Cette première à l’AP-HP a eu lieu dans le cadre d’une étude européenne menée par le groupe ACTION-Coeur, dirigé par le Pr Gilles Montalescot, en collaboration avec la start-up française HIGHLIFE.
Elle représente une alternative à la chirurgie pour les patients fragiles, souffrant d’une insuffisance mitrale sévère.
La valve mitrale, qui sépare l’oreillette gauche du ventricule gauche, est composée de deux feuillets arrimés comme des voiles au ventricule, s’ouvrant et se fermant à chaque battement.
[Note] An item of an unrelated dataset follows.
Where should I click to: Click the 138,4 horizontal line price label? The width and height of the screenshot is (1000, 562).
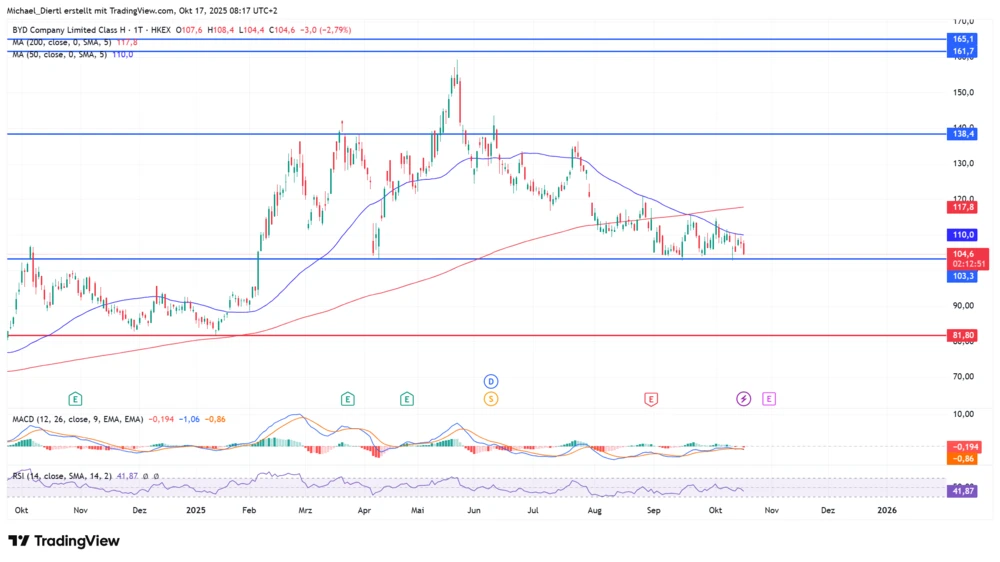pyautogui.click(x=962, y=133)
Un défaut d’alignement des deux feuillets entraîne, à chaque contraction cardiaque, un reflux de sang du ventricule vers l’oreillette : c’est ce qu’on appelle une « insuffisance mitrale ». Non traitée, cette maladie, sévère et fréquente, conduit à une insuffisance cardiaque.
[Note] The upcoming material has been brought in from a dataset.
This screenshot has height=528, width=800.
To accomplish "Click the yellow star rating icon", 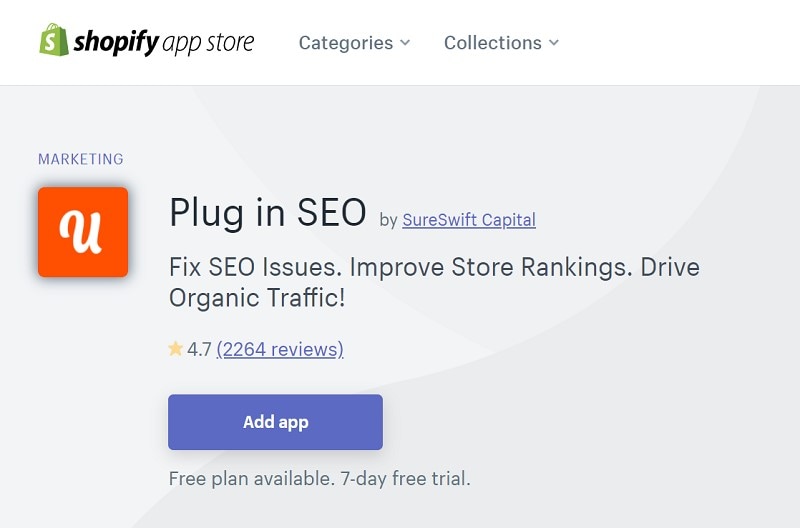I will click(x=176, y=349).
Le traitement chirurgical consiste soit à réparer la valve fuyante (plastie chirurgicale) soit à la remplacer par une prothèse biologique ou mécanique. Toutefois, de nombreux patients, dont l’état est jugé trop fragile, ne peuvent en bénéficier.
Dans le cadre d’une étude européenne menée par le groupe ACTION-Cœur, l’équipe de l’Institut de cardiologie de l’hôpital de la Pitié-Salpêtrière AP-HP, dirigée par les Prs Collet et Leprince, a réalisé le 19 septembre 2017, la première implantation à l’AP-HP par voie percutanée d’une valve mitrale, développée par la start-up française HIGHLIFE.
Le patient, âgé de 69 ans, souffrait d’une fuite mitrale sévère secondaire à un infarctus du myocarde, à l’origine d’épisodes d’œdème pulmonaires récidivants. Sa fragilité et son maintien en soins intensifs ont conduit l’équipe médico-chirurgicale à privilégier une alternative thérapeutique moins agressive qu’une chirurgie classique.

L’intervention, qui a eu lieu dans la salle hybride de l’Institut de cardiologie de l’hôpital de la Pitié-Salpêtrière AP-HP, a consisté à placer l’implant, développé par la société française HIGHLIFE, grâce à une simple ponction d’une artère fémorale au moyen d’un cathéter placé dans le ventricule gauche. La prothèse, formée d’une cage métallique entourée de tissus dans laquelle des feuillets ont été cousus, a ensuite été déployée à l’intérieur de cet implant.

Les contrôles scanner et échocardiographique à un et six mois montrent un fonctionnement parfait de la prothèse valvulaire et l’absence de fuite résiduelle. Le patient, sorti dès le 8ème jour, a pu regagner son domicile après 15 jours de réadaptation cardiaque. Il a retrouvé une vie normale et monte trois étages sans essoufflement. « L’amélioration fonctionnelle du patient a été spectaculaire et cela montre une très belle coopération médico-chirurgicale », ont conclu les Prs Collet et Leprince.